In the Forward to his book The Ragamuffin Gospel evangelist Brennan Manning once gave this colorful description of the kind of people the prophet has in mind. They are “the wobbly and weak-kneed who know they don’t have it altogether…unsteady disciples whose cheese is falling off their cracker…poor, weak, sinful men and women with hereditary faults and limited talents…earthen vessels who shuffle along on feet of clay…the bent and bruised who feel their lives are a grave disappointment to God…smart people who know they are stupid and honest disciples who admit they are scalawags” (p.14).

It is for people like this that Jesus comes along with his saving solutions: bandaging, freedom, and release. So that my heart will not despair of God’s love, he comes along with the good news that God so loved the world that he gave his one and only Son, that whoever believes in him will not perish but have everlasting life. As much as we live in a world in which it seems every statement is laced with profanity, Jesus spoke with a gentleness and love in which it seemed every word was laced with grace.

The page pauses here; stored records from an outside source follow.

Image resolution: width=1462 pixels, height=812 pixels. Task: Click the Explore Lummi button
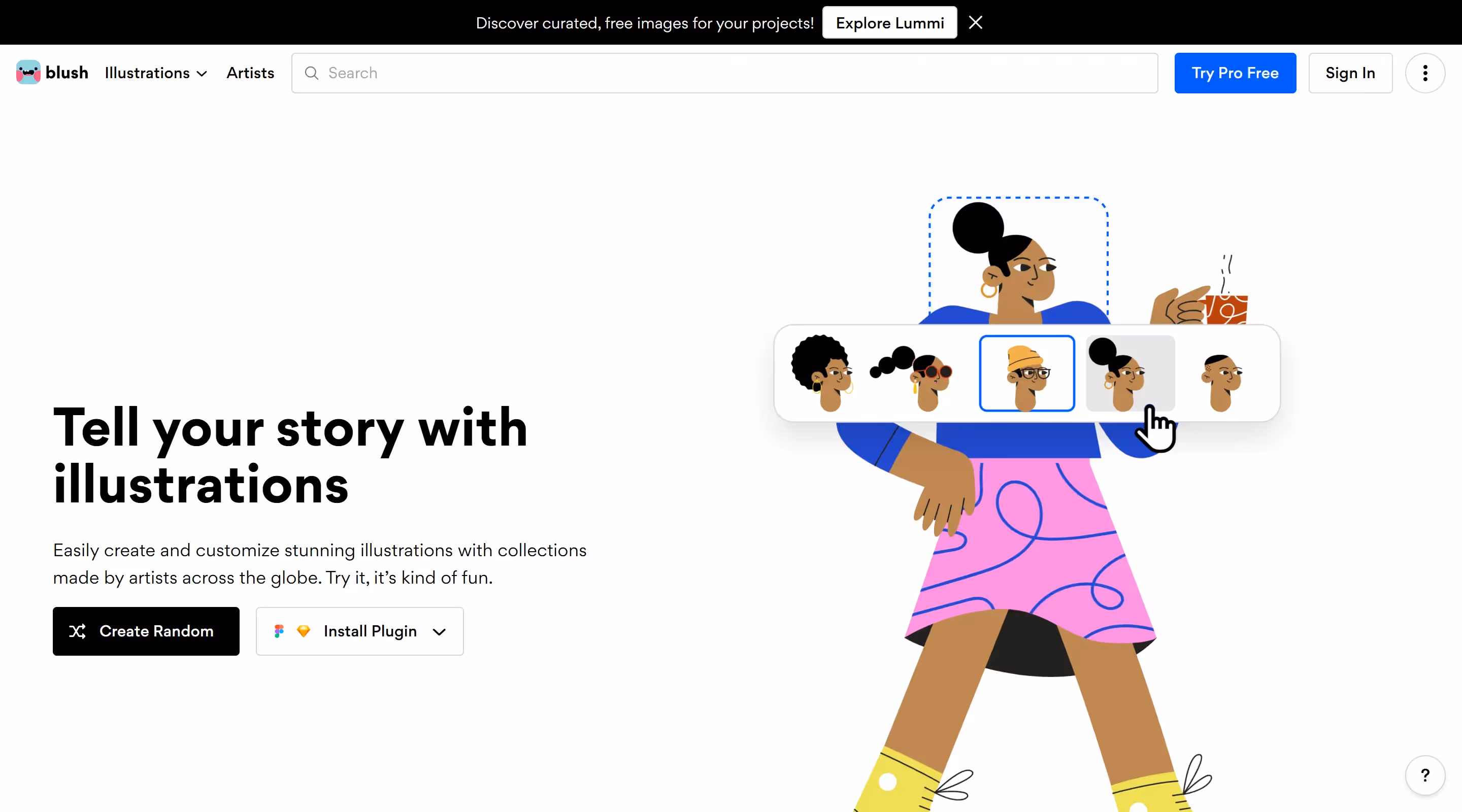coord(889,23)
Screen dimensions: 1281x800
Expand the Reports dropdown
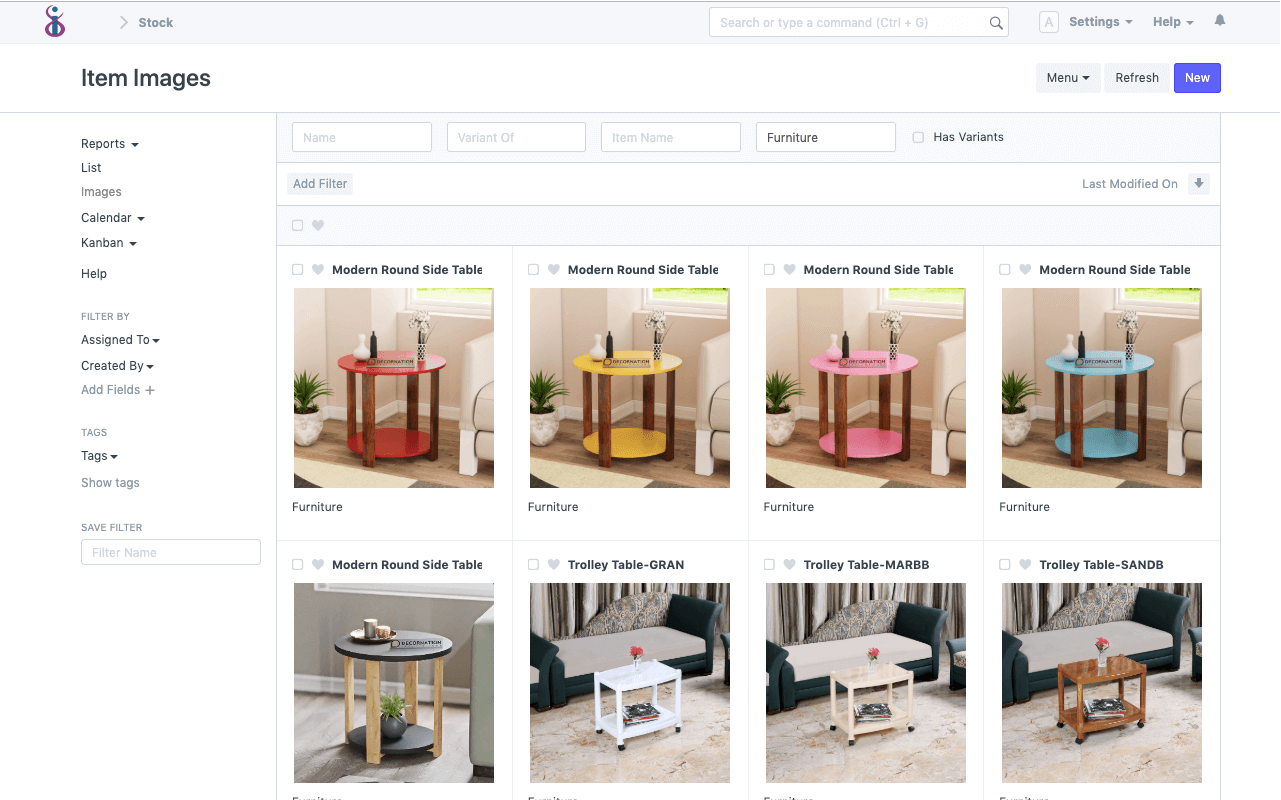point(109,143)
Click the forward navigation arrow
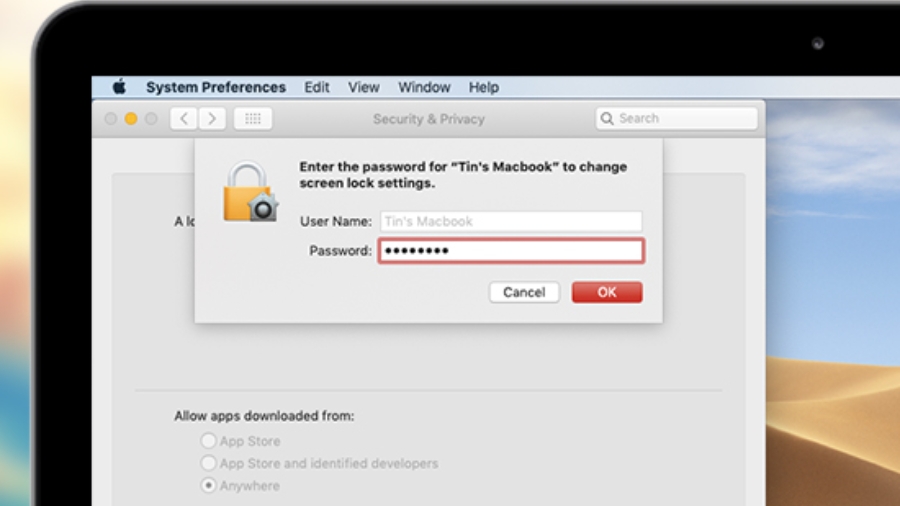The image size is (900, 506). pos(211,118)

A paralyzed man is set in front of Jesus by his friends. “Take heart, son; your sins are forgiven.” Those words didn’t cure the man’s paralysis, but I know that they bandaged his heart. A woman “caught-in-the-act” is dragged before Jesus to be stoned. Jesus exposes the hypocrisy of her accusers and shames them into leaving. “Neither do I condemn you,” he says to her. Jesus didn’t approve the behavior of the woman caught in adultery. His very next words told her, “Leave your life of sin.” But they certainly set her free from a lifetime of self-loathing and fearing the judgment of God.

 It’s all good news, soul-saving solutions for people who know they have run out of options, and all they have left is God’s grace.